### Your instructions
After locating the line that contains "Given: Toggle the Auto Key animation mode" in the records below, write out exactly that line and each line after it through the one that contains "The image size is (772, 562).", and nothing else.

### Data for analysis
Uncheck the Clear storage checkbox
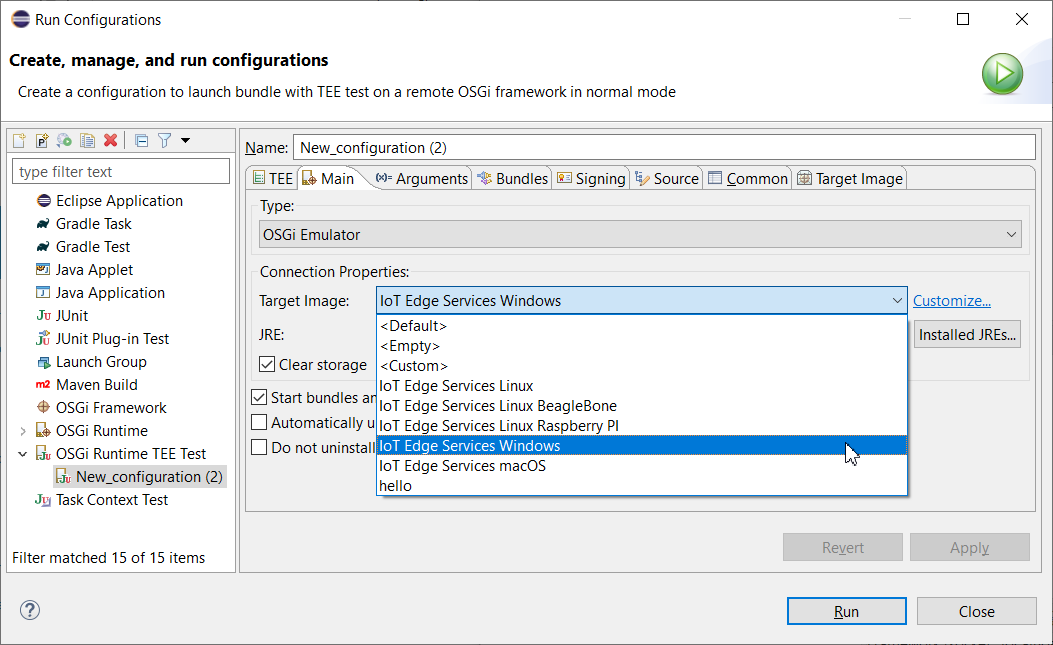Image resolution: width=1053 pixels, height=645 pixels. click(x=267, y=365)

==

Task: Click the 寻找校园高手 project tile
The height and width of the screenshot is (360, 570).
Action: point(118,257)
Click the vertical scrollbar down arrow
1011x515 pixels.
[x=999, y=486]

--

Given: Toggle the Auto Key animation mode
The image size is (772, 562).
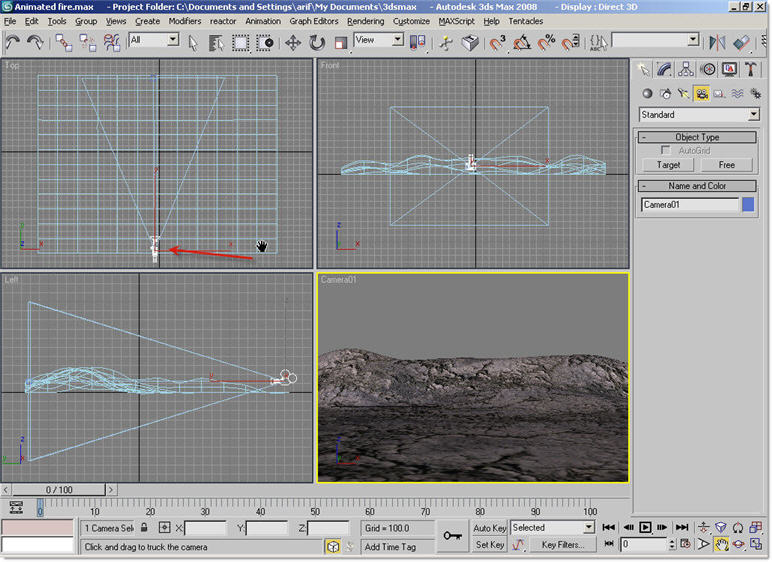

### Solution
Given: Toggle the Auto Key animation mode
The image size is (772, 562).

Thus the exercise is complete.